Northern, wow...yea, if it ever snowed like that where I live it would be total chaos. Heck, if we even get like a quarter inch of rain people seem to forget how to drive, let alone in the snow.


----------



## Nchaunting (Sep 13, 2007)

They make a snow machine I saw one the other day on a site for like $50 bucks


----------



## SkullAndBone (Sep 21, 2005)

How about skipping the large snow on the ground thing, and switch to one of those DJ snow machines with small, easy to make, patches of snow.


----------



## Sickie Ickie (Jun 20, 2006)

cost on that skull and bone?


----------



## SkullAndBone (Sep 21, 2005)

Sickie Ickie said:


> cost on that skull and bone?


129 on ebay
http://cgi.ebay.com/American-DJ-Sno...ryZ29943QQssPageNameZWDVWQQrdZ1QQcmdZViewItem

Keep in mind, they don't make piles of snow, they just keep a few flakes floating around in the air.
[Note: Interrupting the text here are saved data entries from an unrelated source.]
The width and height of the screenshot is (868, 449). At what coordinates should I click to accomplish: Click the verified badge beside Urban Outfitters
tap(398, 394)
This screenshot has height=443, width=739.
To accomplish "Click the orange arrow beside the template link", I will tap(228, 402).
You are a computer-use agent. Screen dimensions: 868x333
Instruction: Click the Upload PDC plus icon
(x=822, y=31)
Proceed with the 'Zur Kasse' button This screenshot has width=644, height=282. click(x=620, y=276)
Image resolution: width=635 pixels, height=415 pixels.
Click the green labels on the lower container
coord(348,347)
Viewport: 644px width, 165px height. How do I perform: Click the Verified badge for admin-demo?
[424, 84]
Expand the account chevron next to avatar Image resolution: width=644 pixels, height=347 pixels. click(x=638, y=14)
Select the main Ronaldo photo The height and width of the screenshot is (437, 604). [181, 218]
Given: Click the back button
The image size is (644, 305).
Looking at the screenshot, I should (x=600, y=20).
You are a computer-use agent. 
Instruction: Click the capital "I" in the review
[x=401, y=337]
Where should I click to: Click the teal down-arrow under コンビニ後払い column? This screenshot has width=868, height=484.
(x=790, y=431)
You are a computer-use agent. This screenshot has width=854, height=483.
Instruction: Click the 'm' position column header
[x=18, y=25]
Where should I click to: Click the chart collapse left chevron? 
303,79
I have seen one working at a Santa's house. It was pretty cool, I think you would need a fan to spread the flakes around in the air a little better. On it's own, the flakes kinda landed in a 7foot by 7 foot area.


----------



## GPSaxophone (Sep 6, 2007)

frstvamp1r said:


> Skeleton, actually I'm not doing that theme, just A) thought I would make a cold, snowy cemetery (yea I know October doesn't equal snow) but who said we all had to follow set rules, and B) why not make a christmas-y cemetery when December comes, you know, tombstones with christmas lights on them.


Whaddaya mean October doesn't equal snow?


----------